_WHAT THIS TASK INVOLVES_
Please output the full text on convalescent plasma therapy at Houston Methodist word for word.
(SELECTED TEXT begins)
On March 28, Houston Methodist became the first medical center to transfuse plasma from recovered COVID-19 patients into two critically ill patients.

With no adverse side effects caused by the plasma transfusion, the study concludes that convalescent plasma is a safe treatment for people with severe COVID-19 disease.

The research was conducted by a team at Houston Methodist.

While scientists around the world scrambled to test new drugs and treatments against the killer COVID-19 virus, convalescent serum therapy emerged as potentially one of the most promising strategies.

The century-old therapeutic approach dates back to at least as early as 1918 to fight the Spanish Flu and more recently was used with some success during the 2003 SARS pandemic, the 2009 influenza H1N1 pandemic, and the 2015 Ebola outbreak in Africa.

A study early on in the COVID-19 pandemic showed a handful of critically ill patients in China showed improvement.

The team rapidly targeted the COVID-19 virus with convalescent serum therapy.

Additional findings revealed patient outcomes of plasma therapy were very similar to recently published results of patients treated on a compassionate-use basis with the antiviral drug Remdesivir.

The team also concluded that any observed complications were consistent with findings reported for COVID-19 disease progression and not brought about by the plasma transfusions.

The study’s overall findings were consistent with several other small case studies of convalescent plasma use for severe COVID-19 that have been recently reported.

Ultimately, although the convalescent plasma therapy was implemented for emergency treatment, the researchers suggest the need for clinical studies to confirm the benefits.

This would help address some questions, including whether patients would have better outcomes if plasma transfusions were administered sooner after the onset of symptoms.

Not all plasma recipients transfused so far at Houston Methodist were part of this first trial.

Since late March, when the first patients were infused with convalescent plasma, Houston Methodist has treated 74 critically ill COVID-19 patients, 50 of whom have been discharged from the hospital and are recovering.

More than 150 recovered COVID-19-infected people donated their plasma, many of them continuing to do so frequently.

Given the urgency of finding effective treatments for COVID-19, the report has been posted on the preprint server medRxiv.

One author of the study is James M. Musser, M.D., Ph.D., chair of the Department of Pathology and Genomic Medicine.
(SELECTED TEXT ends)
(RECORD EXTRACTS begins)
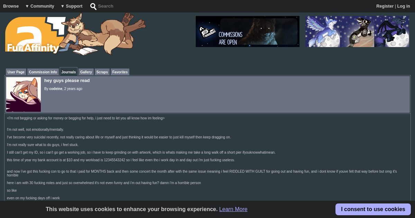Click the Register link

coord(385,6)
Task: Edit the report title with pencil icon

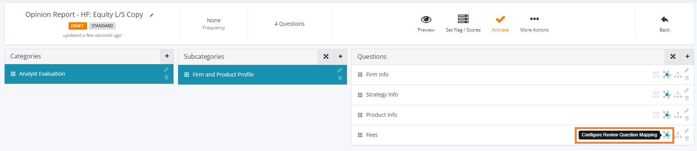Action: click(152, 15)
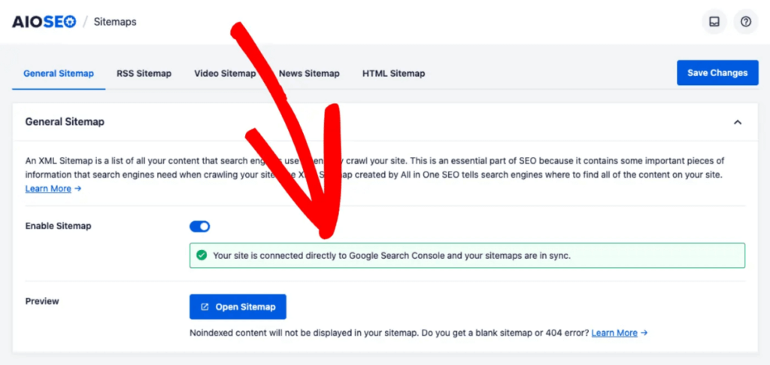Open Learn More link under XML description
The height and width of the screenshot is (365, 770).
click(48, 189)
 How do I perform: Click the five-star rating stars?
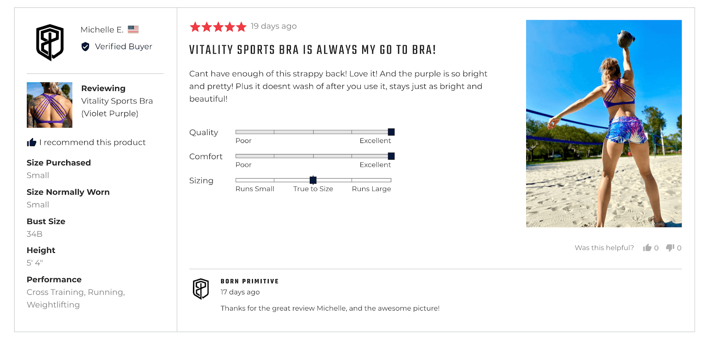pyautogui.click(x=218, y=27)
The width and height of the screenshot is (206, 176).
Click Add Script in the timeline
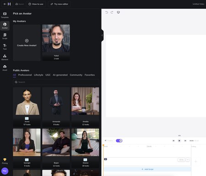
(RECORD EXTRACTS ends)
_WRITTEN REPLY_
On March 28, Houston Methodist became the first medical center to transfuse plasma from recovered COVID-19 patients into two critically ill patients.

With no adverse side effects caused by the plasma transfusion, the study concludes that convalescent plasma is a safe treatment for people with severe COVID-19 disease.

The research was conducted by a team at Houston Methodist.

While scientists around the world scrambled to test new drugs and treatments against the killer COVID-19 virus, convalescent serum therapy emerged as potentially one of the most promising strategies.

The century-old therapeutic approach dates back to at least as early as 1918 to fight the Spanish Flu and more recently was used with some success during the 2003 SARS pandemic, the 2009 influenza H1N1 pandemic, and the 2015 Ebola outbreak in Africa.

A study early on in the COVID-19 pandemic showed a handful of critically ill patients in China showed improvement.

The team rapidly targeted the COVID-19 virus with convalescent serum therapy.

Additional findings revealed patient outcomes of plasma therapy were very similar to recently published results of patients treated on a compassionate-use basis with the antiviral drug Remdesivir.

The team also concluded that any observed complications were consistent with findings reported for COVID-19 disease progression and not brought about by the plasma transfusions.

The study’s overall findings were consistent with several other small case studies of convalescent plasma use for severe COVID-19 that have been recently reported.

Ultimately, although the convalescent plasma therapy was implemented for emergency treatment, the researchers suggest the need for clinical studies to confirm the benefits.

This would help address some questions, including whether patients would have better outcomes if plasma transfusions were administered sooner after the onset of symptoms.

Not all plasma recipients transfused so far at Houston Methodist were part of this first trial.

Since late March, when the first patients were infused with convalescent plasma, Houston Methodist has treated 74 critically ill COVID-19 patients, 50 of whom have been discharged from the hospital and are recovering.

More than 150 recovered COVID-19-infected people donated their plasma, many of them continuing to do so frequently.

Given the urgency of finding effective treatments for COVID-19, the report has been posted on the preprint server medRxiv.

One author of the study is James M. Musser, M.D., Ph.D., chair of the Department of Pathology and Genomic Medicine.